■ **What you have to do**
Copy the part that opens with the line containing "Click the 11,397.87 amount" and closes with the line containing "coord(170,122)", replacing "pink" with "orange" and leaving everything else unchanged.

— start of Dataset excerpts —

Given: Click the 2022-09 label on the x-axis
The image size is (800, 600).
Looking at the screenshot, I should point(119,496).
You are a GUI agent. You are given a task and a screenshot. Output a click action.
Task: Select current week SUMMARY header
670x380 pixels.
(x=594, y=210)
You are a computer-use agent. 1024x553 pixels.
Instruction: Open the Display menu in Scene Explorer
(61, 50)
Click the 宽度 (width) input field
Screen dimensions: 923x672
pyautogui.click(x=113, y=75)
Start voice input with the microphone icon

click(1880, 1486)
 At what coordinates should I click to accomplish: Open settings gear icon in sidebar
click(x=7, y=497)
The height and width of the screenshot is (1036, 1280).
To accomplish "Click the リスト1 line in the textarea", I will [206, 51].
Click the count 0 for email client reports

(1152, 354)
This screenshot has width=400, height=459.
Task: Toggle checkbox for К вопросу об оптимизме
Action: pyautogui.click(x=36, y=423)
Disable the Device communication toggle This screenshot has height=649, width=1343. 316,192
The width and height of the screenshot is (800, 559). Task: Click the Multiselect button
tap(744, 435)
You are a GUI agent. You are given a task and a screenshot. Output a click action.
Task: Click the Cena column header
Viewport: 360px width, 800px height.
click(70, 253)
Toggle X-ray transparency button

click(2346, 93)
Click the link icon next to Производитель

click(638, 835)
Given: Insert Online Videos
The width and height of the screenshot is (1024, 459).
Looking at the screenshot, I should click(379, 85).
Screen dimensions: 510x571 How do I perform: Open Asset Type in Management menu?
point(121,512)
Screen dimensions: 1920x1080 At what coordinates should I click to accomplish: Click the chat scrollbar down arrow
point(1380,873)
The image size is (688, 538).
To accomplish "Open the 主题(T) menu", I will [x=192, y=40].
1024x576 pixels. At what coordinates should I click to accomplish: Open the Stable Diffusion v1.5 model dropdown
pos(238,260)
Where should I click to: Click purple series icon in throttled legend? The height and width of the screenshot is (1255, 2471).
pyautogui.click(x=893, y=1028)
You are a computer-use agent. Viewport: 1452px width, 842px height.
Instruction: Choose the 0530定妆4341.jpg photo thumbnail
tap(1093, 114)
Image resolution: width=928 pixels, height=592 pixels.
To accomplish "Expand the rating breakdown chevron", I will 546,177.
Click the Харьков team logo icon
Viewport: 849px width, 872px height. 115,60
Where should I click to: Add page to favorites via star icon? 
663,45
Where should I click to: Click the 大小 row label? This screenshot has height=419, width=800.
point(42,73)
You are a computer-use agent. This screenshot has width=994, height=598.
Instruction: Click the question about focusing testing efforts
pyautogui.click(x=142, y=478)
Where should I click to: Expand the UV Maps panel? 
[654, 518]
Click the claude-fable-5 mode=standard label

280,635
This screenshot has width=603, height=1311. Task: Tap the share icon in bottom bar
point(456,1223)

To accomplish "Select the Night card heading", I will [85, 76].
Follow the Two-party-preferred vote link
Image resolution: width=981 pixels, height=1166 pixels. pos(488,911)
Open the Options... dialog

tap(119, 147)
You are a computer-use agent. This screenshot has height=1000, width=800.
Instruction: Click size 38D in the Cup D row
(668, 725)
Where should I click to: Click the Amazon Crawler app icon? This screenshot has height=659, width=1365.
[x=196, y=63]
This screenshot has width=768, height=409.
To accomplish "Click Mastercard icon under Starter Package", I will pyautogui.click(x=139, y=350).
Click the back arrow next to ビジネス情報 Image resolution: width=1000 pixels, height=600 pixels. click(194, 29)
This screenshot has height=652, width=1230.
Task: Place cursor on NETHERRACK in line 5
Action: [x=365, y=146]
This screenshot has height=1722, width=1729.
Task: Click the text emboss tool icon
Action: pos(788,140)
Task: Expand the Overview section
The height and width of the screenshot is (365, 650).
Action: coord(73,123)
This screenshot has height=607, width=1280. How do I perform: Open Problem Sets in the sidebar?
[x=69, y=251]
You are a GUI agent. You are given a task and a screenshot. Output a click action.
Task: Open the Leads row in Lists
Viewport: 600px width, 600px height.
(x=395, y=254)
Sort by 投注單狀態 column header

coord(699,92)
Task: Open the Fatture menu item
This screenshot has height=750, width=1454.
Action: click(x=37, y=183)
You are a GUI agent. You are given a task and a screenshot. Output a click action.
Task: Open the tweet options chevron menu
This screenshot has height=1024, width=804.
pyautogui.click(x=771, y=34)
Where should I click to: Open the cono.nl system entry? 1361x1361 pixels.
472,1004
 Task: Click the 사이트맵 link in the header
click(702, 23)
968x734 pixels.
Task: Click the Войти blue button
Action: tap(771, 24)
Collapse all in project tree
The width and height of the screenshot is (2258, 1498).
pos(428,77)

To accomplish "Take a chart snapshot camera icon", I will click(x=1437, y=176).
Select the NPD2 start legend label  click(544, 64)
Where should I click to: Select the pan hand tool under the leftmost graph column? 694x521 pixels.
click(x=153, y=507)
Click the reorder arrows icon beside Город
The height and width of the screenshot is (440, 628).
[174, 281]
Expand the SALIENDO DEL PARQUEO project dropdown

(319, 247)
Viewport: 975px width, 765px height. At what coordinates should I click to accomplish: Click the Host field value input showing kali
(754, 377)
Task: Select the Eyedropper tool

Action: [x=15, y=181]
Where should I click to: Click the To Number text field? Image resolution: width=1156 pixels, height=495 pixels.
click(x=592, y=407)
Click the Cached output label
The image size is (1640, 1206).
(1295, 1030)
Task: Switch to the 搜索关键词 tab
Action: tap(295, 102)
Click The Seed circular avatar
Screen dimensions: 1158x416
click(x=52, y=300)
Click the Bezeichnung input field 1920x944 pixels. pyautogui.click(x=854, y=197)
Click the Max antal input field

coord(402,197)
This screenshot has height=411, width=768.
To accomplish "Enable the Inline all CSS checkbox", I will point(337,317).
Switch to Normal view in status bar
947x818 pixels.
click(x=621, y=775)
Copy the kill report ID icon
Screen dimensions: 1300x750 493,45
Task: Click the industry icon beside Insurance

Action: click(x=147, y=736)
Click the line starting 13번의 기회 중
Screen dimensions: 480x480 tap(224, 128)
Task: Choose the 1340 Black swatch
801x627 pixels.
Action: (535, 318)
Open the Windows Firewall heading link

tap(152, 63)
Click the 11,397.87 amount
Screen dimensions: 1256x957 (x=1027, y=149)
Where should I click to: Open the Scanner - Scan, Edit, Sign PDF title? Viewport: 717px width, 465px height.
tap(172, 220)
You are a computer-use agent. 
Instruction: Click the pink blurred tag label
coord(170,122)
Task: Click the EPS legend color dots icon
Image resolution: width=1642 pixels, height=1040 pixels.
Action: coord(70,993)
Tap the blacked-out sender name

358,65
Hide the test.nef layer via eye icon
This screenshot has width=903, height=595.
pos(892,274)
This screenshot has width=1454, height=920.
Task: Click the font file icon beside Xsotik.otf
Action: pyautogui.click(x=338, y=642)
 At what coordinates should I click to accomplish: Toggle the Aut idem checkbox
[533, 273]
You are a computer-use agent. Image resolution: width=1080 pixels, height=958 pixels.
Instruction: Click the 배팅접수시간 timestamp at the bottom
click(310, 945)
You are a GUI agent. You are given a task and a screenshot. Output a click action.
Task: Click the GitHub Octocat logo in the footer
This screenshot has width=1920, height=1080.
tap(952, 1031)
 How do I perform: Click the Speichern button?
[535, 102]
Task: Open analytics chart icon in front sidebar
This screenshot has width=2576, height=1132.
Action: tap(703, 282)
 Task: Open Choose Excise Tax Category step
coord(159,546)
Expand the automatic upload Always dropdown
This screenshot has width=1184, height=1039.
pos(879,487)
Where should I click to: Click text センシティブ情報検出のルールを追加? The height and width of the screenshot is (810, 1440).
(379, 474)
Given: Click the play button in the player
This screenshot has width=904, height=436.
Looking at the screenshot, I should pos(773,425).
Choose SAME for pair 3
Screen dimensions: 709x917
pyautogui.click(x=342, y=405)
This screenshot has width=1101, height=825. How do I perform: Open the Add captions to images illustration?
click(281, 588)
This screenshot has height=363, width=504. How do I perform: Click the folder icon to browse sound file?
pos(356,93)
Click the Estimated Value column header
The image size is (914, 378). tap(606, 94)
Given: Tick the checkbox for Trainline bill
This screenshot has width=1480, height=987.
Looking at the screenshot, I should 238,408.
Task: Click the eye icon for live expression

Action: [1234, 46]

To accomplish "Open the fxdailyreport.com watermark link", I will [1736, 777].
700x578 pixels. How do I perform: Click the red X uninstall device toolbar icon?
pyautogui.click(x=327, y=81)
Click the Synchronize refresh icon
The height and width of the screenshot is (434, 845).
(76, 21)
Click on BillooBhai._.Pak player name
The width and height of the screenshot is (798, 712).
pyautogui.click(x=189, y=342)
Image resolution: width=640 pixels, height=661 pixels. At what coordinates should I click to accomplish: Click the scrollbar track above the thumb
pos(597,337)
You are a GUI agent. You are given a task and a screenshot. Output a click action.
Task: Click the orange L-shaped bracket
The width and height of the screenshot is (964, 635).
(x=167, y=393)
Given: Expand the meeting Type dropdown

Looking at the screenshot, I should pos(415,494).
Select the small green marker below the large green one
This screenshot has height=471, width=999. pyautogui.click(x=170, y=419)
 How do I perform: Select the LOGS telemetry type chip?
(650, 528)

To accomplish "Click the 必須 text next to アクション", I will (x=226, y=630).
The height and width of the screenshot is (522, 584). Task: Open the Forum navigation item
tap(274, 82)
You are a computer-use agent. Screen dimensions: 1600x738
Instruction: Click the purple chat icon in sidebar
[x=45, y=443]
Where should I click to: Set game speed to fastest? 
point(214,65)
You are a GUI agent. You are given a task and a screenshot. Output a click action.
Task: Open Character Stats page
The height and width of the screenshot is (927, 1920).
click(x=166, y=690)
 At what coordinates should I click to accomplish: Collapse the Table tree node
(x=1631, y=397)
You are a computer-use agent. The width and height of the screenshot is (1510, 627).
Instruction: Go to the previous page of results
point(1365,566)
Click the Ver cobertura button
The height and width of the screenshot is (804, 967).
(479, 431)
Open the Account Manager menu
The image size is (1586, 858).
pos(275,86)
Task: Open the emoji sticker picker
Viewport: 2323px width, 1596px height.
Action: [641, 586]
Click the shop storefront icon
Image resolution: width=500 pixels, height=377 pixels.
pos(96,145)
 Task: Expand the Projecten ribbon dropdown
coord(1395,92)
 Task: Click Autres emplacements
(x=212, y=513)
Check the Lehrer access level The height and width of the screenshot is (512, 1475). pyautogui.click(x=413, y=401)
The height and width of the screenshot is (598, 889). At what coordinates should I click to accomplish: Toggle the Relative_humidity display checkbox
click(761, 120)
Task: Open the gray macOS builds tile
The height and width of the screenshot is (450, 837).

— end of Dataset excerpts —

■ **Finished answer**
Click the 11,397.87 amount
Screen dimensions: 1256x957 (x=1027, y=149)
Where should I click to: Open the Scanner - Scan, Edit, Sign PDF title? Viewport: 717px width, 465px height.
tap(172, 220)
You are a computer-use agent. 
Instruction: Click the orange blurred tag label
coord(170,122)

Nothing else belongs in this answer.